The catastrophic failure of human metabolism observed in autoimmune disease results from a common underlying pathogenesis - the successive accumulation of pathogens into the microbiome over time, and the ability of such pathogens to dysregulate gene transcription, translation, and human metabolic processes. Autoimmune diseases are more likely passed in families because of the inheritance of a familial microbiome, rather than Mendelian inheritance of genetic abnormalities. We can stimulate innate immune defenses and allow patients to target pathogens, but cell death results in immunopathology.

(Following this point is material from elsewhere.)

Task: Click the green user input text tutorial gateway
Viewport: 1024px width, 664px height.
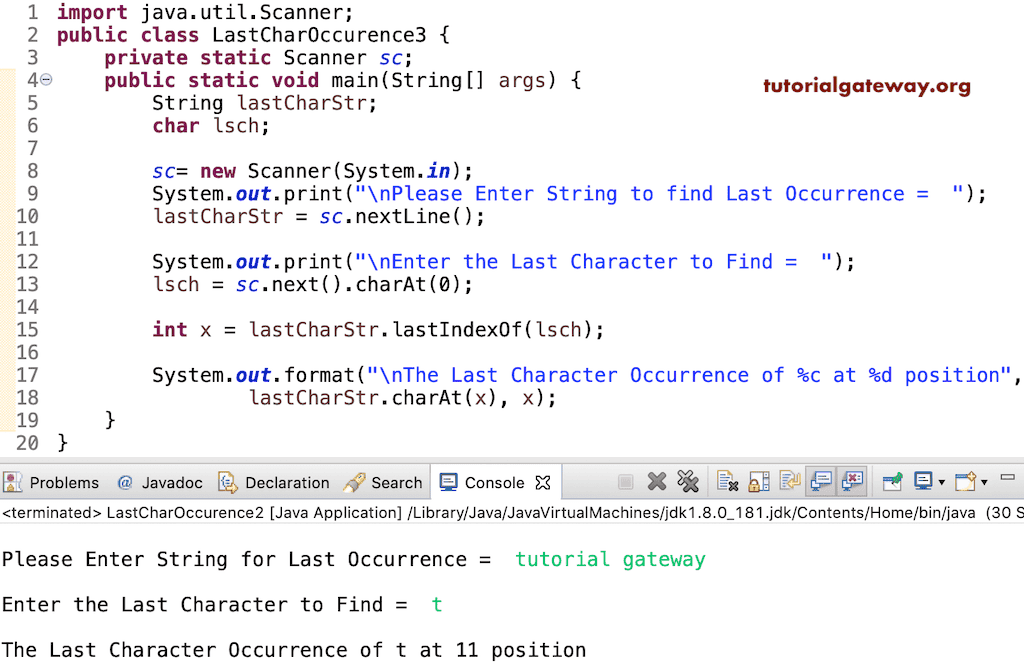Action: coord(610,559)
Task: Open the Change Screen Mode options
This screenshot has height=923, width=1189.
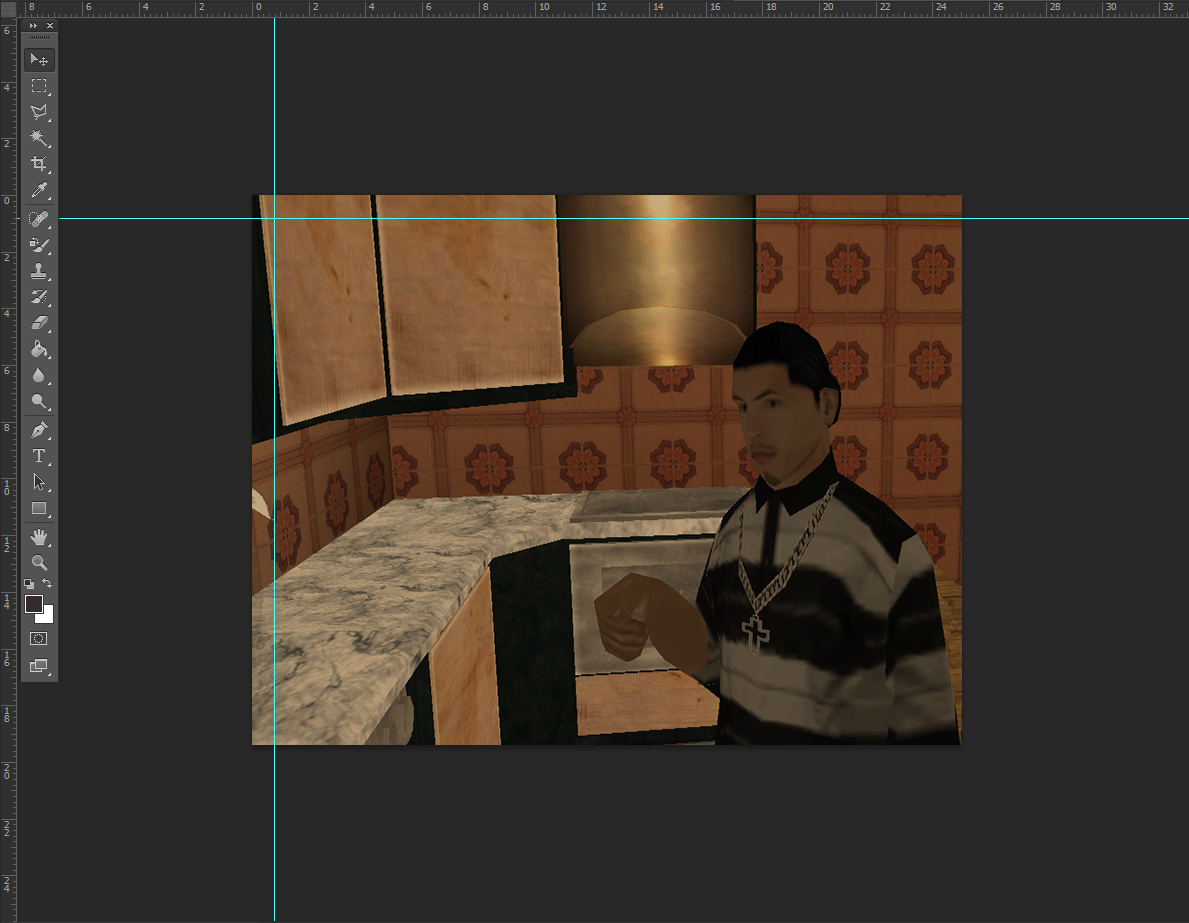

Recent research has implicated vitamin D deficiency (serum levels of 25-hydroxyvitamin D <50 nmol/L) with a number of chronic conditions, including autoimmune conditions such as multiple sclerosis, lupus, and psoriasis, and chronic conditions such as osteoporosis, osteoarthritis, metabolic syndrome, fibromyalgia and chronic fatigue syndrome. It has been assumed that low levels of 25-hydroxyvitamin D (25-D) accurately indicate vitamin D storage and vitamin D receptor (VDR)-mediated control of calcium metabolism and innate immunity. To evaluate this assumption, 25-D and 1,25-dihydroxyvitamin D3 (1,25-D) levels were measured in 100 Canadian patients with these conditions. Additionally, other inflammatory markers (CK, CRP) were measured. Results showed a strong positive association between these autoimmune conditions and levels of 1,25-D >110 pmol/L. However, there was little association with vitamin D deficiency or the other inflammatory markers, meaning that the results challenge the assumption that serum levels of 25-D are a sensitive measure of the autoimmune disease state. Rather, these findings support the use of 1,25-D as a clinical marker in autoimmune conditions. High levels of 1,25-D may result when dysregulation of the VDR by bacterial ligands prevents the receptor from expressing enzymes necessary to keep 1,25-D in a normal range.